> EXERCISE DETAILS
Could you print the full listing below, keeping each line identical?

> RECORD EXCERPTS

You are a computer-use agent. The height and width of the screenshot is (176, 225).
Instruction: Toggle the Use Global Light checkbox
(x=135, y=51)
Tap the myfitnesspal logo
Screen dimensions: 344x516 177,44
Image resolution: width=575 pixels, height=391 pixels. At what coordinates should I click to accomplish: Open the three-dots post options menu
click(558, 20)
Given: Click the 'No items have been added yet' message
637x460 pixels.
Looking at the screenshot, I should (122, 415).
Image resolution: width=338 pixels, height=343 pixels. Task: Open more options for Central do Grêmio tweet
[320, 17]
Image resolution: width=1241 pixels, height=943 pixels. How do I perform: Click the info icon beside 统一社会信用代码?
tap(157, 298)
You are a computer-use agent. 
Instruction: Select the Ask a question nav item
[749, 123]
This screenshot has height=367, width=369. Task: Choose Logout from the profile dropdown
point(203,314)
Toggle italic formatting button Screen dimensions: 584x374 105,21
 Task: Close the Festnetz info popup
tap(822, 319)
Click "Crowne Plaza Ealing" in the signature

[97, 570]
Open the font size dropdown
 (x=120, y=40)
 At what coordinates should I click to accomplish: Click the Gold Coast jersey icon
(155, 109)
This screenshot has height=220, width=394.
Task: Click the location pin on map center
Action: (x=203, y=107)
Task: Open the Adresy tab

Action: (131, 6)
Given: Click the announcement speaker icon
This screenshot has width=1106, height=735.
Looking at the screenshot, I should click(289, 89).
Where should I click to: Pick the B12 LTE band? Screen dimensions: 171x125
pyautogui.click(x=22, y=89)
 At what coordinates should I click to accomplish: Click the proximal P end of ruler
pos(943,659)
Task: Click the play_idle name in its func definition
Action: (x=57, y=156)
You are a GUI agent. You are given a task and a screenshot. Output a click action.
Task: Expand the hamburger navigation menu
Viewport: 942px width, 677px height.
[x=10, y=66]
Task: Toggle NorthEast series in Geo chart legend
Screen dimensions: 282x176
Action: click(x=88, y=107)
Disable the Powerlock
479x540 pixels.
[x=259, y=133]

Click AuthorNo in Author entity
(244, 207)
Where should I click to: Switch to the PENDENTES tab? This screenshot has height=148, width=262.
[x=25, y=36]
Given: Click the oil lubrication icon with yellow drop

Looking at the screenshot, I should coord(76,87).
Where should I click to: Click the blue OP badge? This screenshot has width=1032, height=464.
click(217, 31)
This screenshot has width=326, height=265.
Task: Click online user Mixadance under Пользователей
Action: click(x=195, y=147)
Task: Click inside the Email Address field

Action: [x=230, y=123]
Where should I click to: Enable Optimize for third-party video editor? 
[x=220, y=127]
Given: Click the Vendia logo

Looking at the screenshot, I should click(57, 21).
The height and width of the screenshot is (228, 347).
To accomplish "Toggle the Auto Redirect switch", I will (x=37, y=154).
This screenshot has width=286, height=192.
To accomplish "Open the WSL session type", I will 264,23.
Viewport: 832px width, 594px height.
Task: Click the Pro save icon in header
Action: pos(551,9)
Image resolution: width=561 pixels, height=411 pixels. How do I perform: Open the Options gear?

> WRITTEN REPLY
You are a computer-use agent. The height and width of the screenshot is (176, 225).
Instruction: Toggle the Use Global Light checkbox
(x=135, y=51)
Tap the myfitnesspal logo
Screen dimensions: 344x516 177,44
Image resolution: width=575 pixels, height=391 pixels. At what coordinates should I click to accomplish: Open the three-dots post options menu
click(558, 20)
Given: Click the 'No items have been added yet' message
637x460 pixels.
Looking at the screenshot, I should (122, 415).
Image resolution: width=338 pixels, height=343 pixels. Task: Open more options for Central do Grêmio tweet
[320, 17]
Image resolution: width=1241 pixels, height=943 pixels. How do I perform: Click the info icon beside 统一社会信用代码?
tap(157, 298)
You are a computer-use agent. 
Instruction: Select the Ask a question nav item
[749, 123]
This screenshot has height=367, width=369. Task: Choose Logout from the profile dropdown
point(203,314)
Toggle italic formatting button Screen dimensions: 584x374 105,21
 Task: Close the Festnetz info popup
tap(822, 319)
Click "Crowne Plaza Ealing" in the signature

[97, 570]
Open the font size dropdown
 (x=120, y=40)
 At what coordinates should I click to accomplish: Click the Gold Coast jersey icon
(155, 109)
This screenshot has height=220, width=394.
Task: Click the location pin on map center
Action: (x=203, y=107)
Task: Open the Adresy tab

Action: (131, 6)
Given: Click the announcement speaker icon
This screenshot has width=1106, height=735.
Looking at the screenshot, I should click(289, 89).
Where should I click to: Pick the B12 LTE band? Screen dimensions: 171x125
pyautogui.click(x=22, y=89)
 At what coordinates should I click to accomplish: Click the proximal P end of ruler
pos(943,659)
Task: Click the play_idle name in its func definition
Action: (x=57, y=156)
You are a GUI agent. You are given a task and a screenshot. Output a click action.
Task: Expand the hamburger navigation menu
Viewport: 942px width, 677px height.
[x=10, y=66]
Task: Toggle NorthEast series in Geo chart legend
Screen dimensions: 282x176
Action: click(x=88, y=107)
Disable the Powerlock
479x540 pixels.
[x=259, y=133]

Click AuthorNo in Author entity
(244, 207)
Where should I click to: Switch to the PENDENTES tab? This screenshot has height=148, width=262.
[x=25, y=36]
Given: Click the oil lubrication icon with yellow drop

Looking at the screenshot, I should coord(76,87).
Where should I click to: Click the blue OP badge? This screenshot has width=1032, height=464.
click(217, 31)
This screenshot has width=326, height=265.
Task: Click online user Mixadance under Пользователей
Action: click(x=195, y=147)
Task: Click inside the Email Address field

Action: [x=230, y=123]
Where should I click to: Enable Optimize for third-party video editor? 
[x=220, y=127]
Given: Click the Vendia logo

Looking at the screenshot, I should click(57, 21).
The height and width of the screenshot is (228, 347).
To accomplish "Toggle the Auto Redirect switch", I will (x=37, y=154).
This screenshot has width=286, height=192.
To accomplish "Open the WSL session type", I will 264,23.
Viewport: 832px width, 594px height.
Task: Click the Pro save icon in header
Action: pos(551,9)
Image resolution: width=561 pixels, height=411 pixels. How do I perform: Open the Options gear?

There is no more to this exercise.